Monday, August 20, 2007

Longterm, we have a bull ride on

Indian equity markets are dancing to subprime tunes, giving investors sleepless nights. But if you are a mutual fund investor, you might as well take a vacation. In the past five years, 81% of diversified equity funds managed to outperform (give higher) Sensex returns. This is an encouraging statistic, underscoring the need for investors to look at a long-term investment horizon.

For short-term investors though, there are lots of grey areas. In fact, there is only bad news, since the extent of outperformance has been widely fluctuating. In 2007, 68% of equity funds have managed to outperform the Sensex. This is an improvement from the 21% level in 2006 and 40% in 2005.

A historical study reveals that fund managers have traditionally relied on mid-caps to beat the Sensex. So equity funds gave higher returns than the Sensex whenever mid-cap indices outperformed large-cap indices. Mid-caps, as measured by the S&P CNX Midcap, gave higher returns than the Sensex in the calendar year 2002, 2003 and 2004. And in all these years, the extent of outperformance was high, with upwards of 90%.

But subsequently, in 2005 and 2006, the Sensex ended up giving higher returns than mid caps. This led to many equity fund managers, especially those heavy on midcaps, underperforming the Sensex. Only 40% of equity funds managed to beat the Sensex returns in 2005 and 21% in 2006. During 2007, midcaps have managed to give slightly higher returns than the Sensex so far and the extent of outperformance has improved tremendously.

Is the fact that equity fund performance is linked to mid-cap performance a cause for concern? Not really for long-term investors. While over the single year periods, there has been greater vacillation in performance, the statistics are encouraging over the long-term periods. For instance, in the past five years, 81% managed to beat the Sensex returns. It is 59% and 58%, respectively, for one and three year periods.

Another interesting trend has been that of fund managers finding it relatively easy to beat the Sensex in a bull run than in a bear run. In the past 15 years, there has been four years of 10% plus correction in Sensex values in 1995, 1998, 2000 and 2001. And except during 1998 — when the outperformance was 90% — in all the other years, the outperformance figures were 50% or lesser. With bearish phases existing in the current market, this is a cause of concern for the short-term investor.

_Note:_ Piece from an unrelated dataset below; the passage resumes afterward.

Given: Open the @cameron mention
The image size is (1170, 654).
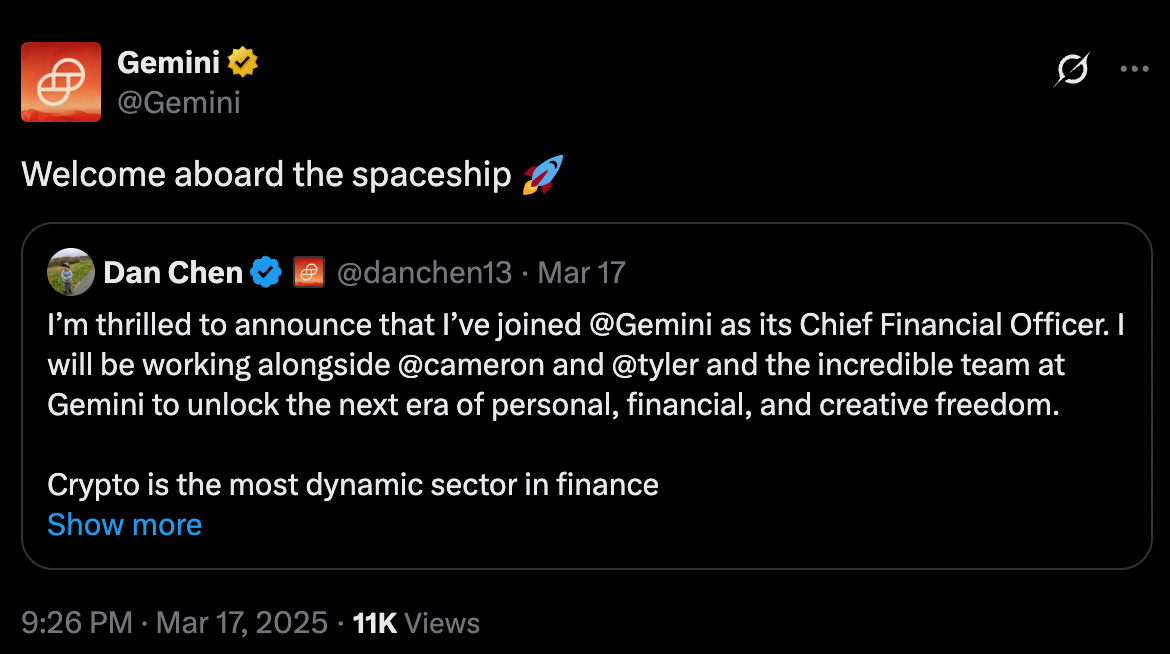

With the launch of many variants of equity funds, outperformance might become a tad tougher. This is because a mid-cap fund would be benchmarked with a mid-cap index and not Sensex or BSE 200. Similarly, a broad-market fund would benchmark with a broad-market index like BSE 200 and not a large-cap index like Sensex. While there used to be only one equity fund in the past, which invested across market caps, now there would be a greater focus. Expect lot of action ahead for active fund managers in the equity market.